In linguistics we call these features stance markers. They’re the grammatical and lexical cues that reveal how a writer positions themselves toward a claim and signal doubt, probability, and source reliability. When models treat stance as noise (something Grammarly was doing WAY before ChatGPT appeared on the scene), they erase the spectrum of knowing that underlies critical thought.
That gap points to what’s missing in the development process itself.
Where Are the Linguists?
Imagine what could change if linguists were in the room. Not to correct engineers (is that even a thing?), but to listen for meaning where the math alone can’t cut it. The missing expertise is the ability to analyze discourse patterns, epistemic stance, and context loss.
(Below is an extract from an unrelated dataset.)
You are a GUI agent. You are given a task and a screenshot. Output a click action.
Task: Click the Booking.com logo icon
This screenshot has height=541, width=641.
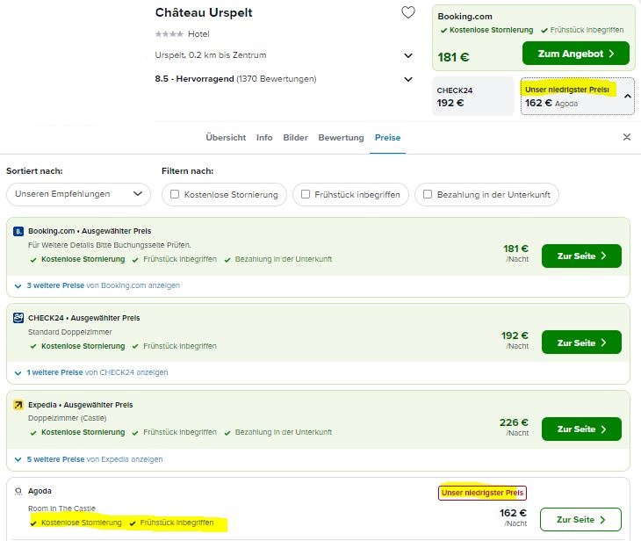pos(18,232)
A linguist could help calibrate confidence, design uncertainty lexicons, and build models that flag when a statement exceeds its evidential base. We already have decades of research on hedging, modality, and stance across disciplines. That work is quietly sitting in journals while engineers chase the next parameter count.
Current language models optimize for statistical fluency and next-word probability prediction; applied linguistics emphasizes semantic meaning and truth-conditional analysis. This architectural mismatch explains why AI often generates plausible-sounding but factually incorrect responses with inappropriate confidence markers.
Why Certainty Sells
We reward confidence. It feels efficient, reassuring, and intelligent. In law, in leadership, in science communication, sounding sure often counts more than being right. Large language models have absorbed that cultural bias and now reproduce it.
But certainty without accountability corrodes trust. In science it turns tentative findings into headlines. In policy it creates false urgency. In education it teaches students that confidence is competence. We are already seeing the social cost of this drift in misinformation, citation inflation, and public confusion about what constitutes evidence.
Learning to Live With Doubt
We reach for certainty when we can’t tolerate not knowing. Humans don’t like ambiguity because it triggers anxiety, insecurity, and a sense of powerlessness. When we “reach for certainty,” we’re often trying to relieve that discomfort by deciding something must be true, even if it’s premature or false.
Just as humans over-state to escape uncertainty, AI systems do the same, but computationally:
A large language model is trained to produce the most probable next word (not the most truthful one).
When evidence is thin, a model will still generate something fluent and confident, because that’s what it was optimized to do.
The solution is not to make AI timid but to teach it, so to speak. I’m no machine-learning expert, but if a machine can learn, then surely this is a big hole in its curriculum. Someone has to take responsibility for “teaching it” to express uncertainty clearly and in proportion to the evidence (just like we teach first-year writers). That means designing systems capable of saying, “There is limited evidence for this claim,” or “No strong precedent exists.” It means valuing calibrated confidence over performance.
As scholars and educators, we already practice this discipline. Every cautious conclusion, every limitation section, every “more research is warranted” is a reminder that truth has texture. The same humility that sustains good science should also guide AI.
Until our systems can represent uncertainty as carefully as we do, their fluency will keep sounding like certainty. And if we’re not careful, we’ll follow their footprints—convinced we’re chasing knowledge, when in fact we’re only circling our own path through the snow. With each pass, the tracks blur, their edges softening until only a faint impression remains. The snow will melt soon enough; the question is what kind of ground we’ll find beneath it.